Pocahontas Vs Predator


Infatti è fatto da Disney+


----------



## Lorenzo 89 (15 Agosto 2022)

Devil man ha scritto:


> Pocahontas Vs Predator
> 
> 
> Infatti è fatto da Disney+


A me il feral Predator è piaciuto un sacco, nettamente meglio rispetto alle trashate precedenti tipo il super predator del 2018 o quelli del 2004 in AVP, quello di AVP requiem era un figo però.


----------



## Divoratore Di Stelle (15 Agosto 2022)

Quest'ultimo non lo guarderò,frega niente degli indigeni del 1700  

Ma sono l'unico a cui era piaciuto questo ? 
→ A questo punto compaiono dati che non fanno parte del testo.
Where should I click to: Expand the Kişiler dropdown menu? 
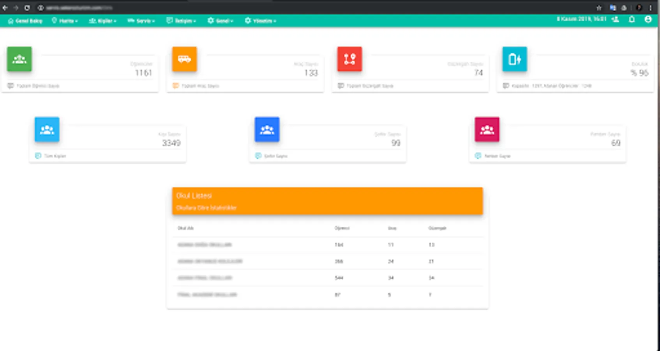tap(102, 21)
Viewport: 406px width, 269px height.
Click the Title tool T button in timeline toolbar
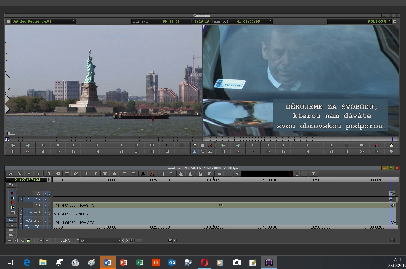point(313,174)
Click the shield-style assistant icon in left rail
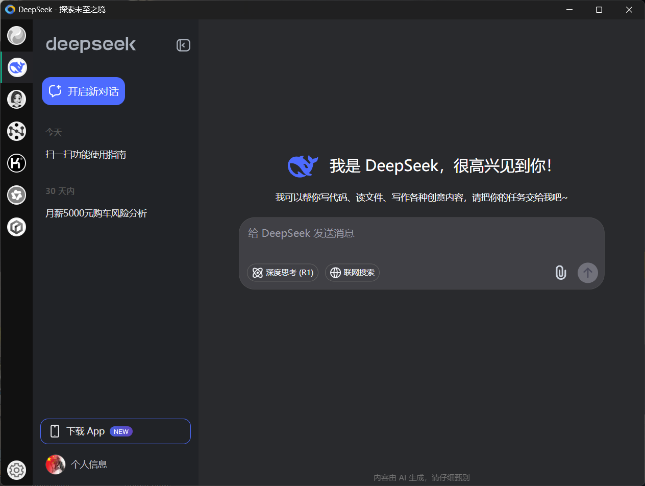This screenshot has width=645, height=486. (x=16, y=195)
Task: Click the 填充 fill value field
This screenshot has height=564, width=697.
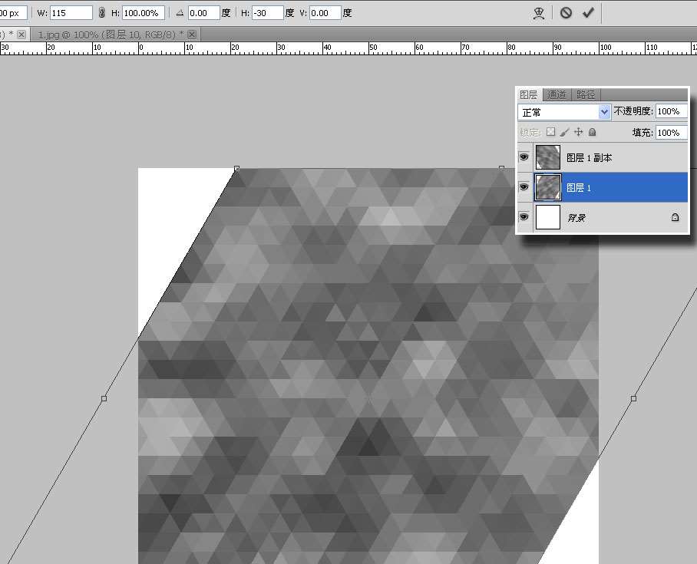Action: point(670,133)
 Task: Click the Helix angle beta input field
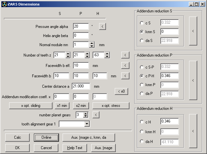81,35
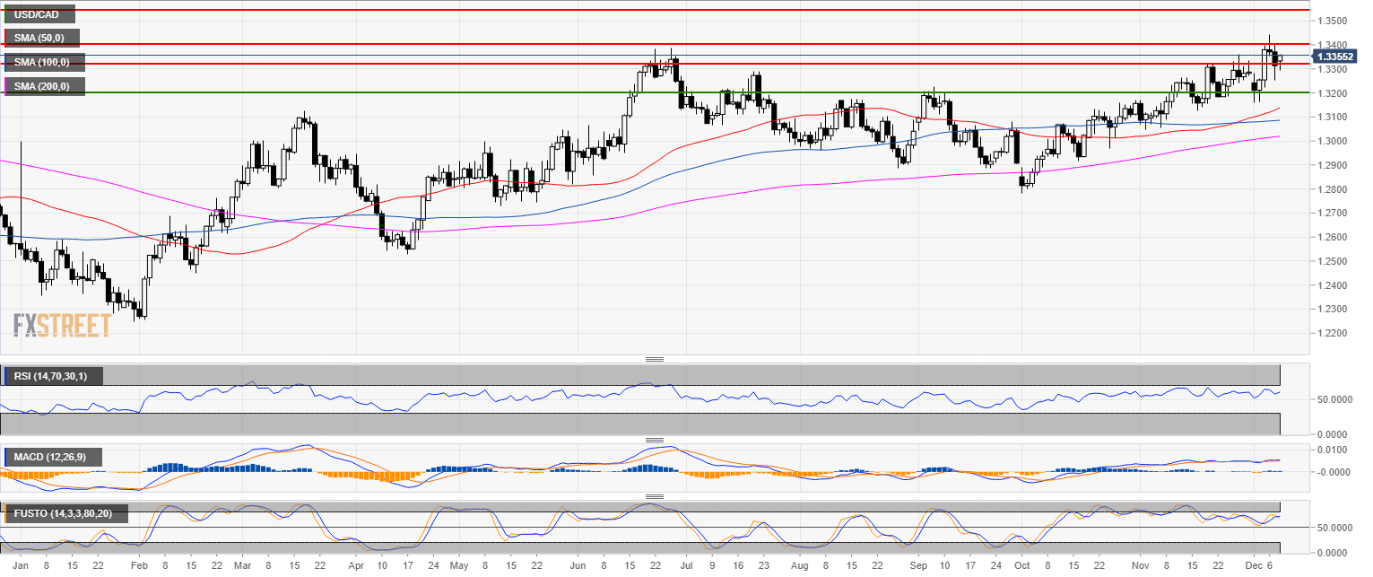The width and height of the screenshot is (1373, 577).
Task: Click the Jul month label on time axis
Action: tap(686, 567)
Ho sempre sperato in un sequel


----------



## Lorenzo 89 (15 Agosto 2022)

Divoratore Di Stelle ha scritto:


> Quest'ultimo non lo guarderò,frega niente degli indigeni del 1700
> 
> Ma sono l'unico a cui era piaciuto questo ?
> Vedi l'allegato 3006
> ...


Ma io mica l'ho visto per gli indigeni del 1700, l'ho visto per il predator.
Fidati che vale la pena, il feral predator per me è una figata.


----------



## Baba (1 Ottobre 2022)

Per tutti gli appassionati di serial killer spietati: Se stasera non uscite e non sapete che fare dopo la vittoria de Milan vi consiglio di iniziare la nuova serie Dhamer, su Netflix.


----------



## Raryof (8 Ottobre 2022)

Sono anni che attendo, ormai ci siamo


----------



## Devil man (8 Ottobre 2022)

Baba ha scritto:


> Per tutti gli appassionati di serial killer spietati: Se stasera non uscite e non sapete che fare dopo la vittoria de Milan vi consiglio di iniziare la nuova serie Dhamer, su Netflix.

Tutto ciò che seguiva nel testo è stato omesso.